An elderly Memphis man had trouble with his landlord and was evicted from the apartment he’d lived in for almost a decade. His belongings were removed from the dwelling and scattered across the lawn, and the local animal shelter even picked up his cats and placed them up for adoption. Then, a local news station got wind of his story.

As reported by WREG, Titus Blade Steele, 69, attempted to sell his belonging, as he had nowhere to store his items. A Local reporter found out that Steele had documented his entire life story and discovered a portfolio that included an article about Steele’s brother’s murder.

The items also showed Steele was once an artist, traveler, and writer, with articles and newspaper clippings telling storied about his murals, gallery appearances, and volunteer hours spent helping the community.

Steele explained to the reporter that his experiences had led him to take in stray cats, and he helped over 20 animals over the years.

About a month after Steele’s story was chronicled on the local news, the stations found Steele at his sister’s home, wanting to share the concern and offers of help the producers had received after the piece aired.

Many offers of support were from former classmates from Steele’s time at Memphis Technical High School.
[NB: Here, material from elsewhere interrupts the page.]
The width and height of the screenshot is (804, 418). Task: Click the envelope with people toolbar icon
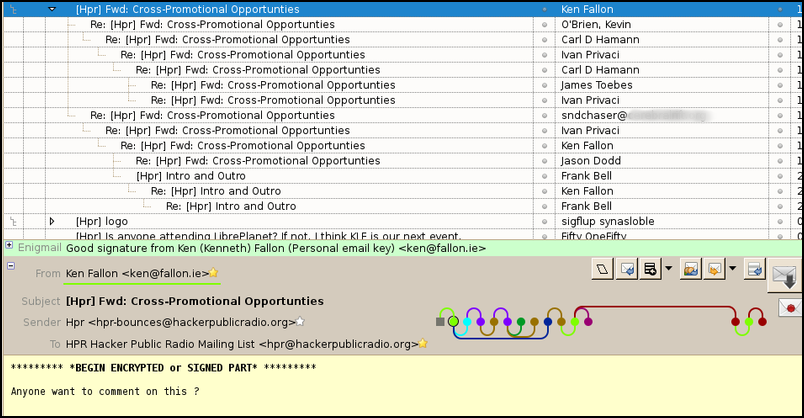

Steele was considered “a pioneer in the school system” as he was one of the first African-Americans to attend the classes at the high school.

One of the letters from a former classmate said, “With your warm and cheerful smile, you broke down barriers and made friends that will last a lifetime.”

Steele’s former classmates came together, gathering donations that totaled approximately $1,500.

After receiving the funds, Steele said, “It’s generous, and I feel like crying.”